AIM OF THE EXERCISE: The answer should contain each record below, repeated exactly.

Stored data:
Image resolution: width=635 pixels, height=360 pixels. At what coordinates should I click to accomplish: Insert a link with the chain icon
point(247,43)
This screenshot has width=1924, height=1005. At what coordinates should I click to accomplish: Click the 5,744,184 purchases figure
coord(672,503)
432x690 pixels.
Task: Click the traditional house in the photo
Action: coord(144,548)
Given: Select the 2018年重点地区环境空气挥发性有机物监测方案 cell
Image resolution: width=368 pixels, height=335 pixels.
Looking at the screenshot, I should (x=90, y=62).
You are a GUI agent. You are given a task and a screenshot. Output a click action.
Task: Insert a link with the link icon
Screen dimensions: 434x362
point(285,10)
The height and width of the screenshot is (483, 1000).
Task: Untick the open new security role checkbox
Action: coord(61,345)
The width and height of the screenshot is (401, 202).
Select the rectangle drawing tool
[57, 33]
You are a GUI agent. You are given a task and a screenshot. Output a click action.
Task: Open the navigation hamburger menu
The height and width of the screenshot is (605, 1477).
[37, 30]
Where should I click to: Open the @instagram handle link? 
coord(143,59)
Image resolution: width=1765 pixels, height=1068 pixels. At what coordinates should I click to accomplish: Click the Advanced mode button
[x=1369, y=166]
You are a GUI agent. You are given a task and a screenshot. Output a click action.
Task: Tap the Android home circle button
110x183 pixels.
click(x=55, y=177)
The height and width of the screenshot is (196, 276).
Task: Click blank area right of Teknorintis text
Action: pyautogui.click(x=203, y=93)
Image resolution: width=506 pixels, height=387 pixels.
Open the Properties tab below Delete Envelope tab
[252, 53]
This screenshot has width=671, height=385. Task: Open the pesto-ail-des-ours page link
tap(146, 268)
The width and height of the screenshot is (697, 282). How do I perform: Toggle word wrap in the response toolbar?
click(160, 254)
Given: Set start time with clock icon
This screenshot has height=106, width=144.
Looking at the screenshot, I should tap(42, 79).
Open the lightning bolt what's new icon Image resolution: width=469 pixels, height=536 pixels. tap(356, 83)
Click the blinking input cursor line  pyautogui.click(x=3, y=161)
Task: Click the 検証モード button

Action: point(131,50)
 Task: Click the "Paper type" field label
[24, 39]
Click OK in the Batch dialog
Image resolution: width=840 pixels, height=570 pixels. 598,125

ANSWER TO THE EXERCISE:
Image resolution: width=635 pixels, height=360 pixels. At what coordinates should I click to accomplish: Insert a link with the chain icon
point(247,43)
This screenshot has width=1924, height=1005. At what coordinates should I click to accomplish: Click the 5,744,184 purchases figure
coord(672,503)
432x690 pixels.
Task: Click the traditional house in the photo
Action: coord(144,548)
Given: Select the 2018年重点地区环境空气挥发性有机物监测方案 cell
Image resolution: width=368 pixels, height=335 pixels.
Looking at the screenshot, I should (x=90, y=62).
You are a GUI agent. You are given a task and a screenshot. Output a click action.
Task: Insert a link with the link icon
Screen dimensions: 434x362
point(285,10)
The height and width of the screenshot is (483, 1000).
Task: Untick the open new security role checkbox
Action: coord(61,345)
The width and height of the screenshot is (401, 202).
Select the rectangle drawing tool
[57, 33]
You are a GUI agent. You are given a task and a screenshot. Output a click action.
Task: Open the navigation hamburger menu
The height and width of the screenshot is (605, 1477).
[37, 30]
Where should I click to: Open the @instagram handle link? 
coord(143,59)
Image resolution: width=1765 pixels, height=1068 pixels. At what coordinates should I click to accomplish: Click the Advanced mode button
[x=1369, y=166]
You are a GUI agent. You are given a task and a screenshot. Output a click action.
Task: Tap the Android home circle button
110x183 pixels.
click(x=55, y=177)
The height and width of the screenshot is (196, 276).
Task: Click blank area right of Teknorintis text
Action: pyautogui.click(x=203, y=93)
Image resolution: width=506 pixels, height=387 pixels.
Open the Properties tab below Delete Envelope tab
[252, 53]
This screenshot has width=671, height=385. Task: Open the pesto-ail-des-ours page link
tap(146, 268)
The width and height of the screenshot is (697, 282). How do I perform: Toggle word wrap in the response toolbar?
click(160, 254)
Given: Set start time with clock icon
This screenshot has height=106, width=144.
Looking at the screenshot, I should tap(42, 79).
Open the lightning bolt what's new icon Image resolution: width=469 pixels, height=536 pixels. tap(356, 83)
Click the blinking input cursor line  pyautogui.click(x=3, y=161)
Task: Click the 検証モード button

Action: point(131,50)
 Task: Click the "Paper type" field label
[24, 39]
Click OK in the Batch dialog
Image resolution: width=840 pixels, height=570 pixels. 598,125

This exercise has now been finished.